CLIENT ALERT MEMORANDUM
To: All Police Chiefs and Sheriffs
From: Martin J. Mayer, Esq.
Camreta v. Greene Vacated by U.S. Supreme Court
June 10, 2011
On May 26, 2011, the U.S. Supreme Court held in the case of Camreta v. Greene, that even though the Ninth Circuit U.S. Court of Appeals had granted qualified immunity from civil liability to the defendants and, even though the underlying issue was now moot, the decision could still be reviewed by the Court. The Court stated that it “generally may review a lower courts constitutional ruling at the behest of government officials who have won final judgment on qualified immunity grounds.”
The case involved an unusual set of circumstances. “Nearly a decade ago, petitioner Camreta, a state child protective services worker, and petitioner Alford, a county deputy sheriff, interviewed then 9-year-old S. G. at her Oregon elementary school about allegations that her father had sexually abused her. They did not have a warrant or parental consent to conduct the interview. S. G. eventually stated that she had been abused. Her father stood trial for that abuse, but the jury failed to reach a verdict and the charges were later dismissed.”
Subsequently, S. G.s mother, sued Camreta and Alford on S G.s behalf for damages under 42 U. S. C. 1983, alleging that the in-school interview breached the Fourth Amendments proscription on unreasonable seizures. She claimed that taking the child out of the class to find out if she was being abused required a warrant, court order, parental consent, or exigent circumstances. (A classic example of “no good deed goes unpunished.”)
The District Court granted summary judgment to the officials on the issue of qualified immunity and the Ninth Circuit affirmed but also stated that it was unconstitutional to interview the child under those circumstances.

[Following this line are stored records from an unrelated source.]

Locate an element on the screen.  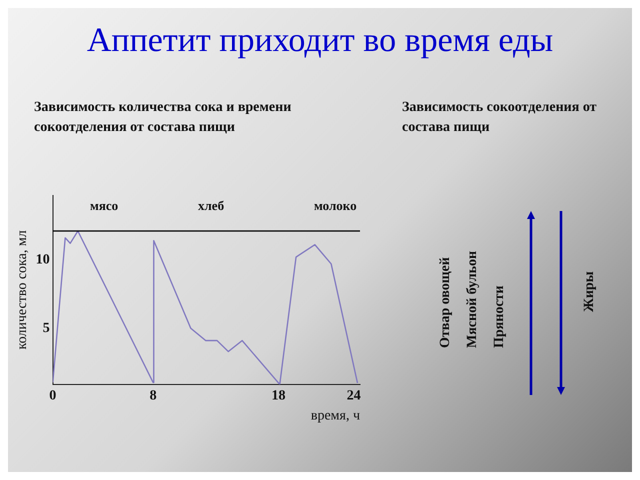
x-tick-label: 18 is located at coordinates (279, 396).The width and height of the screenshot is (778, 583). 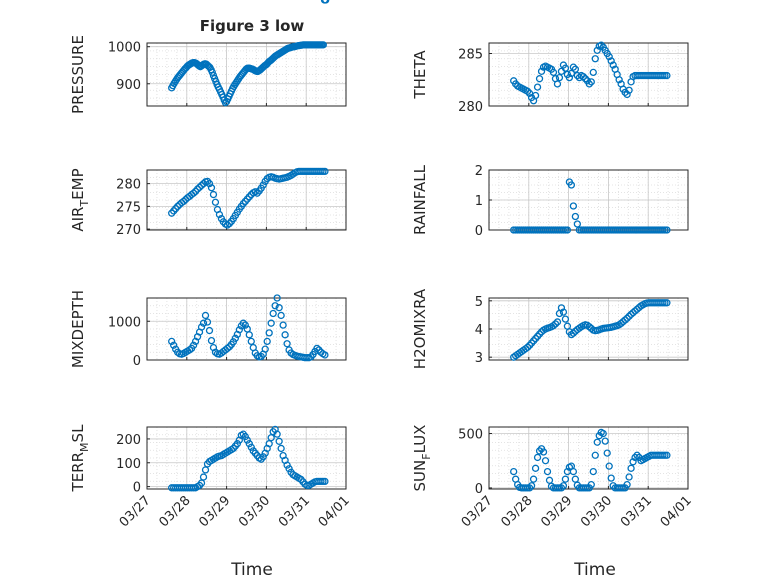 I want to click on x-tick-label: 03/29, so click(x=214, y=512). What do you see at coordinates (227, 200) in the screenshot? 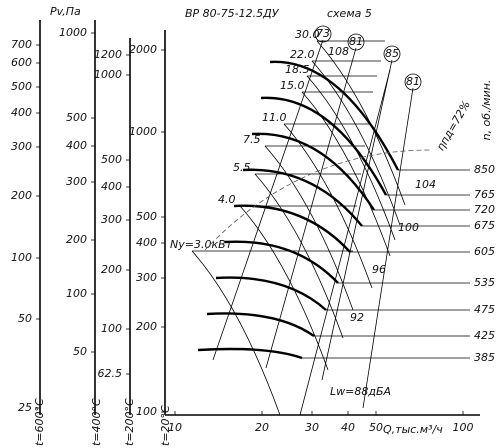
I see `power-label: 4.0` at bounding box center [227, 200]. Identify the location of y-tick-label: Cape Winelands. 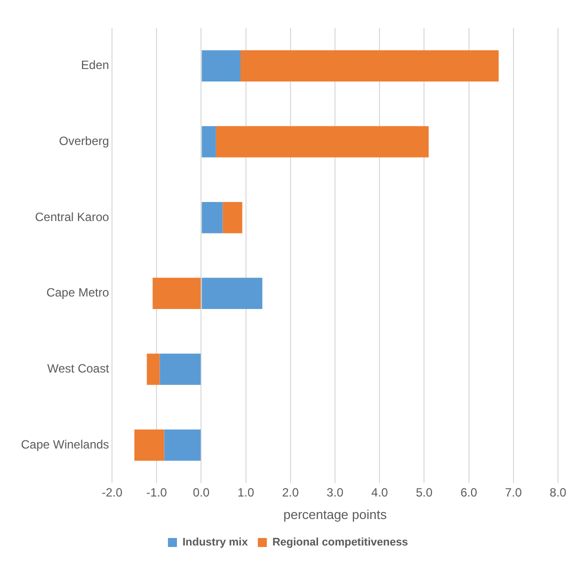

Although the judgment entered was in their favor, Camreta and Alford petitioned the Supreme Court to review the Ninth Circuits ruling that their conduct violated the Fourth Amendment.
Court’s Ruling
The Court stated that its “prudential practice of declining to hear appeals by prevailing parties does not bar consideration of immunized officials petitions. The Court has recognized exceptions to this prudential rule when there has been a “policy reaso[n] . . . of sufficient importance to allow an appeal” by the winner below. Just such a reason exists in qualified immunity cases. The constitutional rulings that prevailing parties ask the Court to consider in these cases have a significant future effect on the conduct of public officials and the policies of the government units to which they belong.”
The Court noted that the underlying issue was “moot” since the interview occurred nine years earlier; S.G. had moved to Florida and has no plans to return to Oregon; that she was now seventeen or eighteen years old and, therefore, had no ongoing stake in the litigation. She no longer needed protection from the allegedly unconstitutional behavior. The Supreme Court stated that its ordinary practice when a case becomes moot while appeal is pending is vacatur, and it followed that course in this case.
The rationale behind vacating judgments of cases that are moot on appeal is to ensure that when a party has sought review, but cannot receive it, the decision will not be treated as if there had been a review. The practice also prevents unreviewable decisions from having legal consequences. Vacatur rightly “strips the decision below of its binding effect, and clears “the path for future relitigation.” Because mootness has frustrated Camretas ability to challenge the Ninth Circuits ruling that he must obtain a warrant before interviewing a suspected child abuse victim at school, “that part of the Ninth Circuits decision must be vacated.”
HOW THIS AFFECTS YOUR AGENCY
As a result of the Supreme Court vacating the Ninth Circuit’s decision, the law remains as it was before the decision by the Ninth Circuit. In other words, there is no court decision which states that an officer is unconstitutionally seizing a child when, without a warrant, court order, parental consent, or exigent circumstances, he/she takes the child out of a classroom to try and find out if the child is the victim of abuse.
It must be noted, however, that since there is no case law on this issue, it is still subject to future litigation. As the Court said, the vacating of the lower court’s decision clears “the path for future relitigation.” As such, as with most legal situations, it is important to secure and follow the advice of your agency’s legal counsel when a situation such as this one arises. It seems almost inevitable that another lawsuit of this nature will arise in the future.